- _Stored data entries_

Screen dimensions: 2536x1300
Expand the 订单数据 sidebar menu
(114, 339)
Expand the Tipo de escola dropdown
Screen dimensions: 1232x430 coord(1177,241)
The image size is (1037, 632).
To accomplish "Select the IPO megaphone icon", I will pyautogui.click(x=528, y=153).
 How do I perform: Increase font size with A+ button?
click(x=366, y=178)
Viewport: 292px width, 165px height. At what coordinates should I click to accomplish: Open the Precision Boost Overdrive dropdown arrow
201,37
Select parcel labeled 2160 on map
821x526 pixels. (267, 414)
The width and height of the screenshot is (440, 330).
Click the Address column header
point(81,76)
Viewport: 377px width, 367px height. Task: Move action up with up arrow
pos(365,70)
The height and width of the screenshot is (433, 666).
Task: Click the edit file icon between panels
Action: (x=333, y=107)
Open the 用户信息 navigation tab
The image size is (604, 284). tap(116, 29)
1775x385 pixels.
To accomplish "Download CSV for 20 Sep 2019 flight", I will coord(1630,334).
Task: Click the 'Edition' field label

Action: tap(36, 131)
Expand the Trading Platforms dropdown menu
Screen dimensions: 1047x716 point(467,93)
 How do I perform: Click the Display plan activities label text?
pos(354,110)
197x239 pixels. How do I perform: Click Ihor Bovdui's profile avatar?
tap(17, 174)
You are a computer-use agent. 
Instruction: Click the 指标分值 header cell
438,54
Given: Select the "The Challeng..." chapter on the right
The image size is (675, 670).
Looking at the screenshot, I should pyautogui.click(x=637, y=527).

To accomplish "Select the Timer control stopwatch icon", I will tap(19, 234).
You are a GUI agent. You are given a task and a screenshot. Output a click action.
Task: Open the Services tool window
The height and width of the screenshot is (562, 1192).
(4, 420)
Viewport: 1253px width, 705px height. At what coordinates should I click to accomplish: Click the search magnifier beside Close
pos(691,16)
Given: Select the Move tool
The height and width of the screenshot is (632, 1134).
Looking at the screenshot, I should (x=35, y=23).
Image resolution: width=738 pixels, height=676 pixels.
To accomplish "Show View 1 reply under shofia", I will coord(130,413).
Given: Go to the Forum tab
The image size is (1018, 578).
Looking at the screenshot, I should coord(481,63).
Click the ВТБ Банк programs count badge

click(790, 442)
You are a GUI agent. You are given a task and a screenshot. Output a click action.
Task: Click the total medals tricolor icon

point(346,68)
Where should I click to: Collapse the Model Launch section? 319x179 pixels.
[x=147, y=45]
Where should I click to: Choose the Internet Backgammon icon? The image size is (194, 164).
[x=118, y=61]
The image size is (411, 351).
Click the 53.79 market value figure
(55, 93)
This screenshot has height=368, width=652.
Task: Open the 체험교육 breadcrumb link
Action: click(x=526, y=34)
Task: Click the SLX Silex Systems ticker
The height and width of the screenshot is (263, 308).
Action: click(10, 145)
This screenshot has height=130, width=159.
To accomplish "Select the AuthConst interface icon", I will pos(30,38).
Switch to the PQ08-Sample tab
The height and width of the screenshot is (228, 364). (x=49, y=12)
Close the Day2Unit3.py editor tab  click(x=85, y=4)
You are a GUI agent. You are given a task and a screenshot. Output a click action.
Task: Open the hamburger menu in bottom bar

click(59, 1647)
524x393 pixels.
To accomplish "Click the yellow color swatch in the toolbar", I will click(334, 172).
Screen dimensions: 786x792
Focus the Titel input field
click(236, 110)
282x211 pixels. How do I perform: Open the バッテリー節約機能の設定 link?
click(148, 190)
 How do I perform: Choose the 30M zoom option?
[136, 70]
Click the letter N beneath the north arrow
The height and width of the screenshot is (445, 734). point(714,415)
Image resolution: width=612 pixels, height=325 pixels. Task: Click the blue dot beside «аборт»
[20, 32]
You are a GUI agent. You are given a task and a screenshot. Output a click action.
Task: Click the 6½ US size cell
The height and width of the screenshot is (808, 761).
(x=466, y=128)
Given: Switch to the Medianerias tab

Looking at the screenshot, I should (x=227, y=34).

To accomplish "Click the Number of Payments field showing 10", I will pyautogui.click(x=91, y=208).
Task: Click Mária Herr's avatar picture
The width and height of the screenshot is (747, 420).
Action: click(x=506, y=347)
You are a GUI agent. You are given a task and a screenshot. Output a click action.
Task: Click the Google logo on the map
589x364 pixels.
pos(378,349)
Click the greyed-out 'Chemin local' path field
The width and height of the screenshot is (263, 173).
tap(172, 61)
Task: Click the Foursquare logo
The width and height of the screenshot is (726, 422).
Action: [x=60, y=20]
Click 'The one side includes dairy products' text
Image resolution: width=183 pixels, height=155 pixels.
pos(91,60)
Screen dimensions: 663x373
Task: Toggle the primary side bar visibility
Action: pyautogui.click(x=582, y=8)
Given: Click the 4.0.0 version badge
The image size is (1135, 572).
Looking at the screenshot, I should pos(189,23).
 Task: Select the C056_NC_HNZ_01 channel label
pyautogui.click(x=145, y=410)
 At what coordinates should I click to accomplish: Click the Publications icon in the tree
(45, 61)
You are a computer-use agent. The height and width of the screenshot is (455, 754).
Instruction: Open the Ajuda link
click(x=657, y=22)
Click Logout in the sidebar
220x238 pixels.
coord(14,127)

- _The problem_
Tally the lines above that contain the string "computer". Respond with the total alone.

- _Result of this task_
2